• **The input**
----

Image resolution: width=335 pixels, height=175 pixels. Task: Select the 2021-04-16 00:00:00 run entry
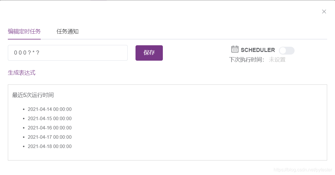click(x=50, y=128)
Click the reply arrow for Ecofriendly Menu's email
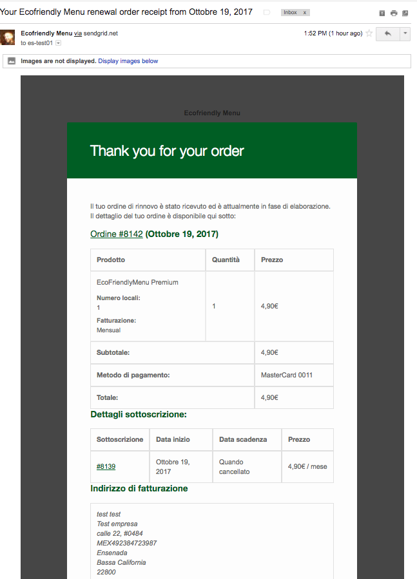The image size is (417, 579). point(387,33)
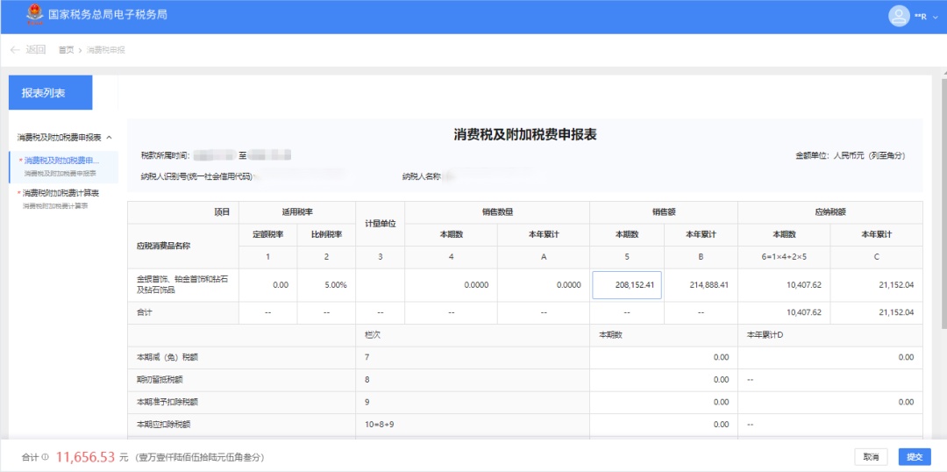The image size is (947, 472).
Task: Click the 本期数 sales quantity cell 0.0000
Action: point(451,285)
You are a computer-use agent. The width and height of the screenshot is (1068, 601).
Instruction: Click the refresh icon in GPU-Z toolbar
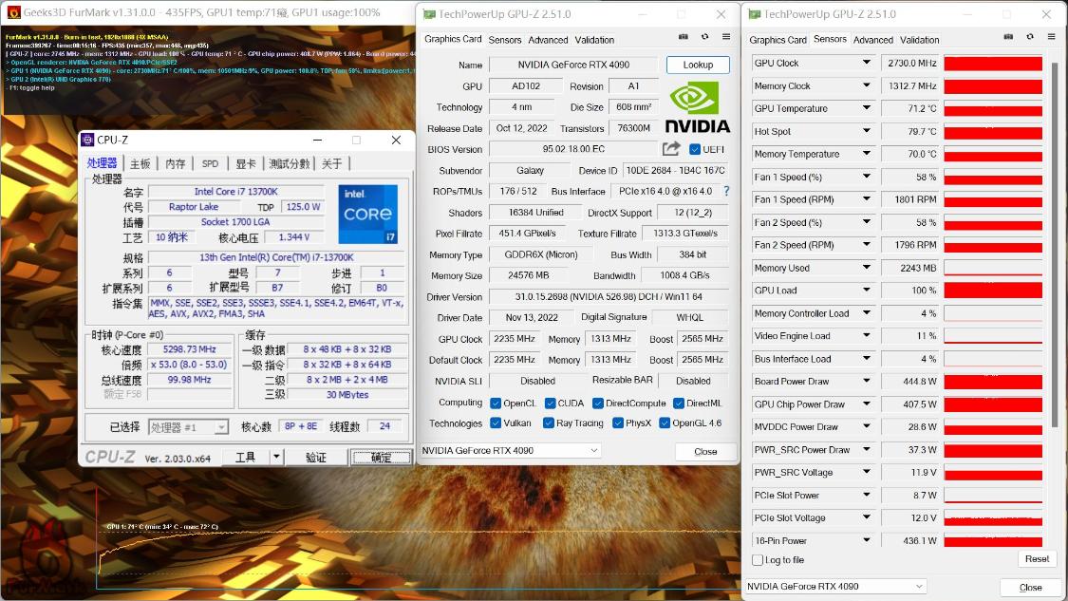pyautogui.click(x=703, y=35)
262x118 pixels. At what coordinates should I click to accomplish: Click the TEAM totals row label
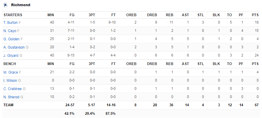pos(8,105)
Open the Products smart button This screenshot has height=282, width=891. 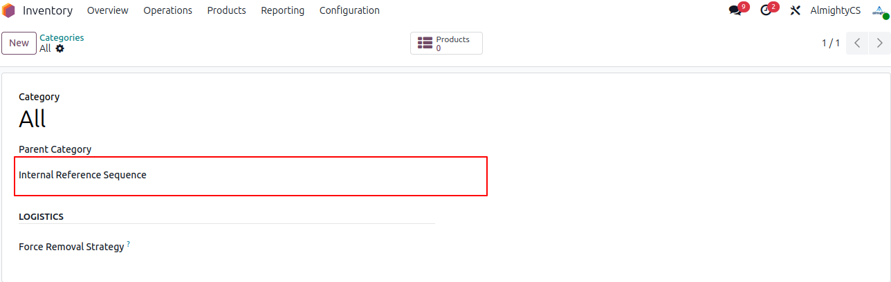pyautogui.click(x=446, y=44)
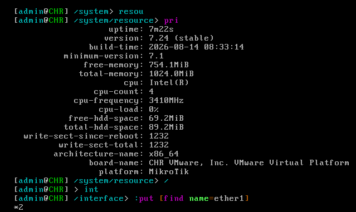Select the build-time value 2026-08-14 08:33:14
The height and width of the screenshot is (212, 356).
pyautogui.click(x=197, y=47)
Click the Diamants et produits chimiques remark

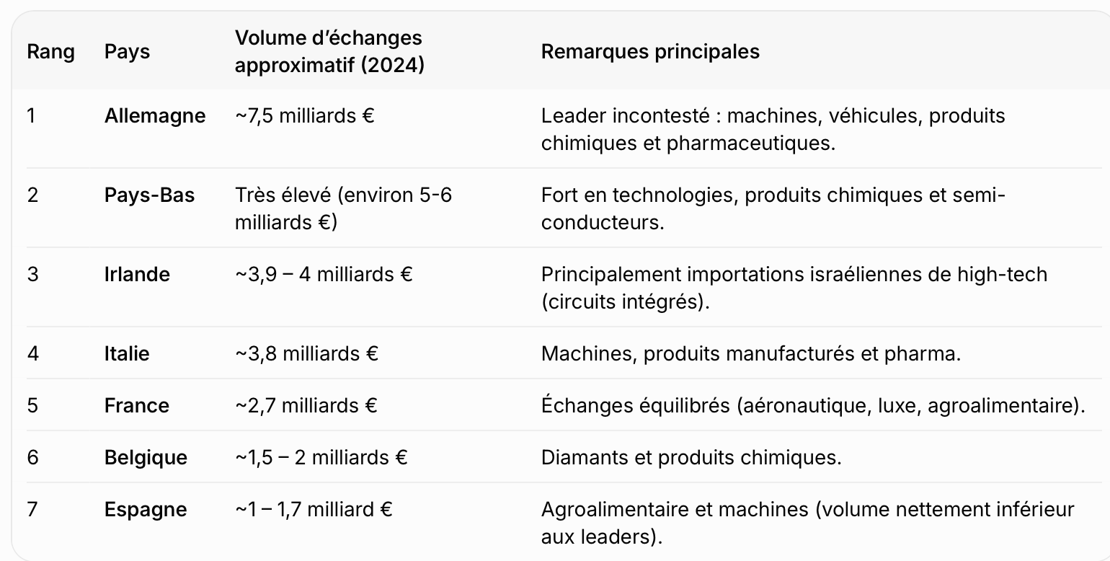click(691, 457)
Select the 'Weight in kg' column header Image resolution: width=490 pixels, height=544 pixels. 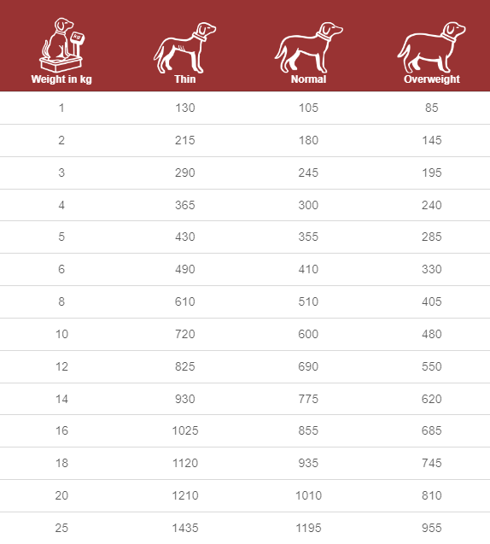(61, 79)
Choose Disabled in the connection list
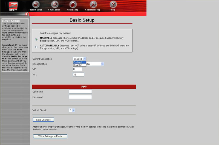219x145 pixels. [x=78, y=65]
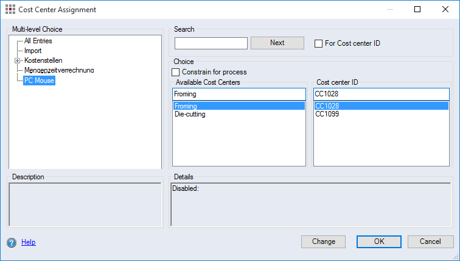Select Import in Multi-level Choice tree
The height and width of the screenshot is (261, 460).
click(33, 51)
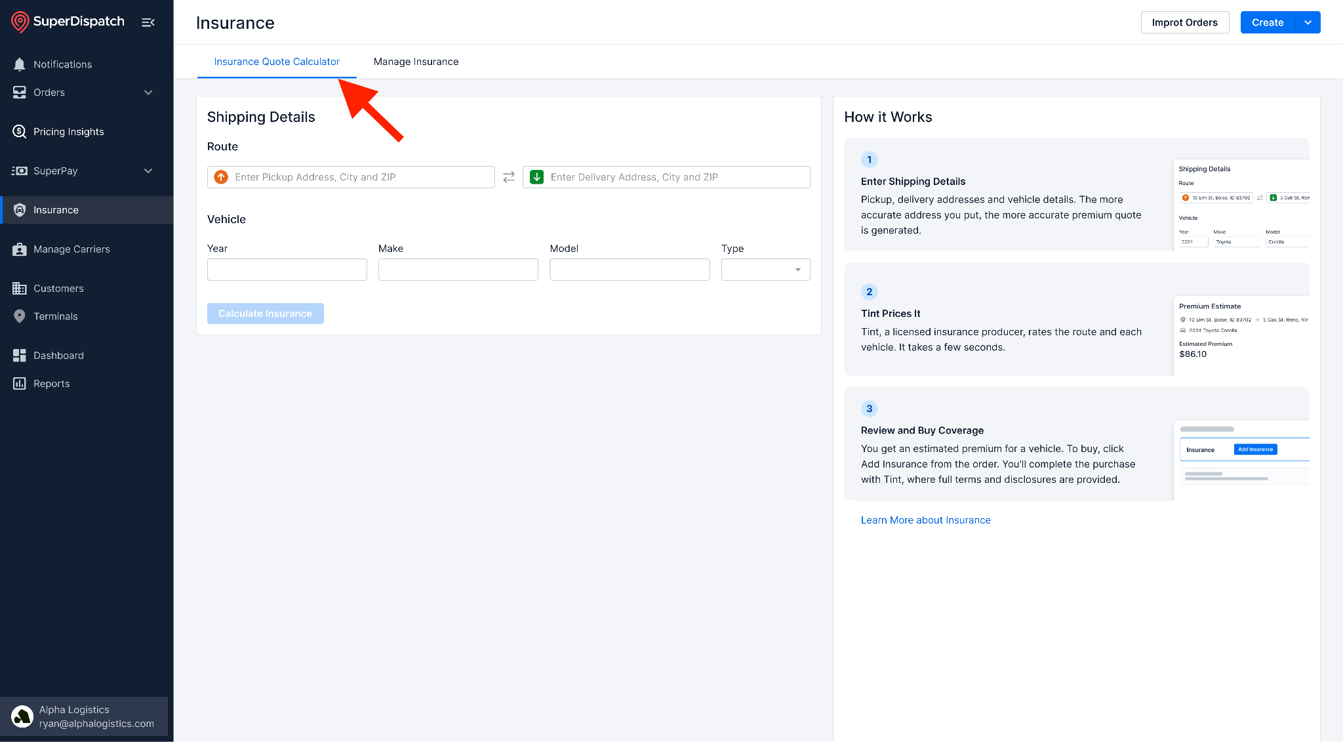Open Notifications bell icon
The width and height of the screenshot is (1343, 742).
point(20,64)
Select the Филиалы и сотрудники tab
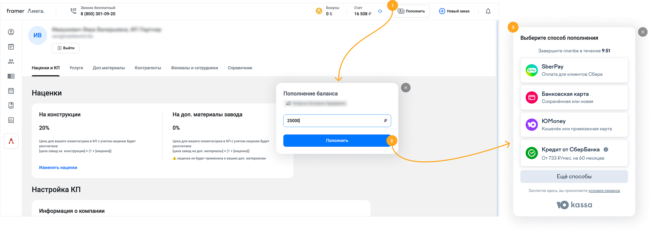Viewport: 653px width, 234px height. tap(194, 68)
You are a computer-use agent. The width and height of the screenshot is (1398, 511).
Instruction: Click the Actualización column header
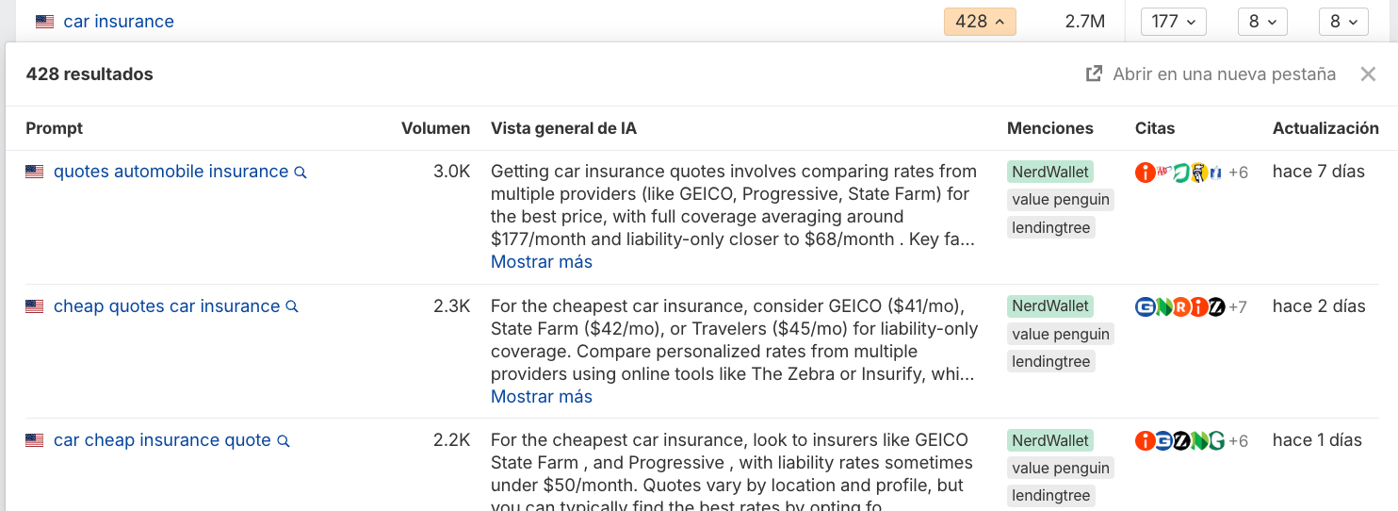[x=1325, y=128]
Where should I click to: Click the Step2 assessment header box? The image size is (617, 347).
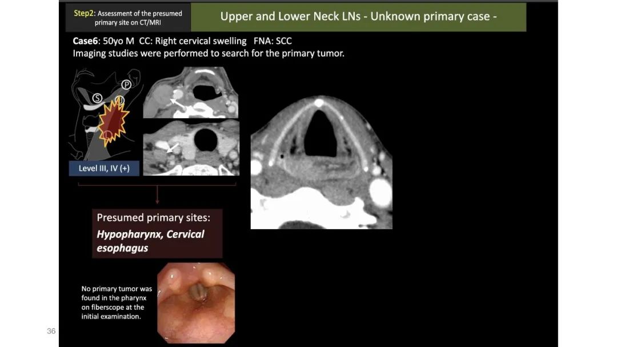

----

• **Task details**
Report the lines above that have the word "agent" in them.

• **Solution for this task**
You are a computer-use agent. The width and height of the screenshot is (1068, 601).
You are a computer-use agent. The width and height of the screenshot is (1398, 511).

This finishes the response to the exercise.